● **Provided entries**
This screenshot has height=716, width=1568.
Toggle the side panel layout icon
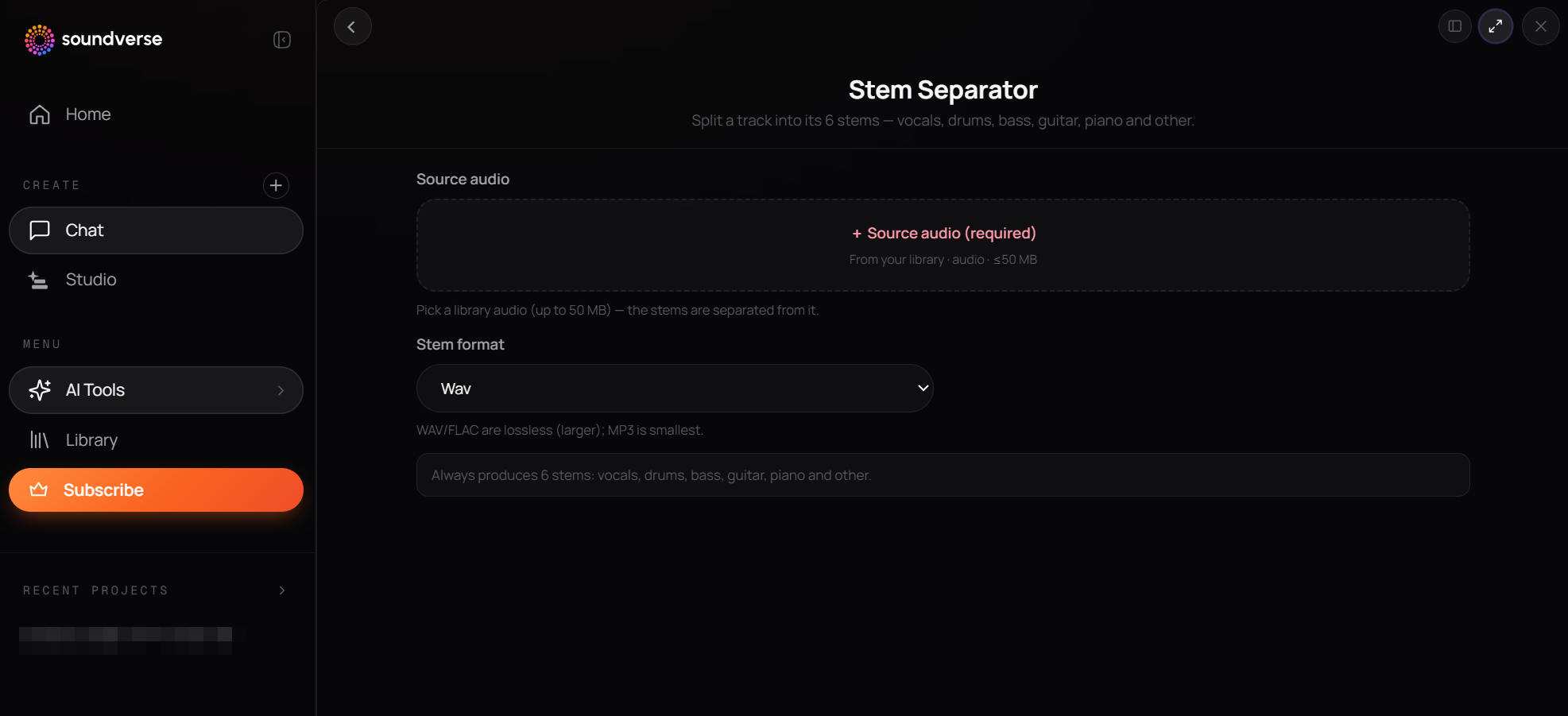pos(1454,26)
--
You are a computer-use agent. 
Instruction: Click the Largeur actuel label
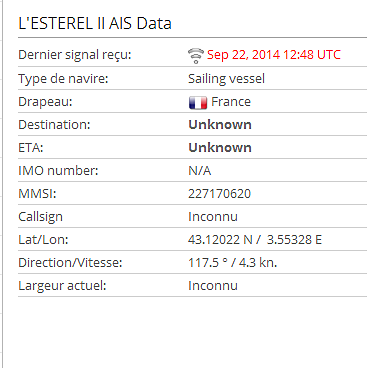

● **What needs to be done**
Repeat word for word the lines above that run from the line containing "You are a computer-use agent." through the line containing "Instruction: Click the Largeur actuel label", both ends included, and nothing else.

● **Exercise result**
You are a computer-use agent. 
Instruction: Click the Largeur actuel label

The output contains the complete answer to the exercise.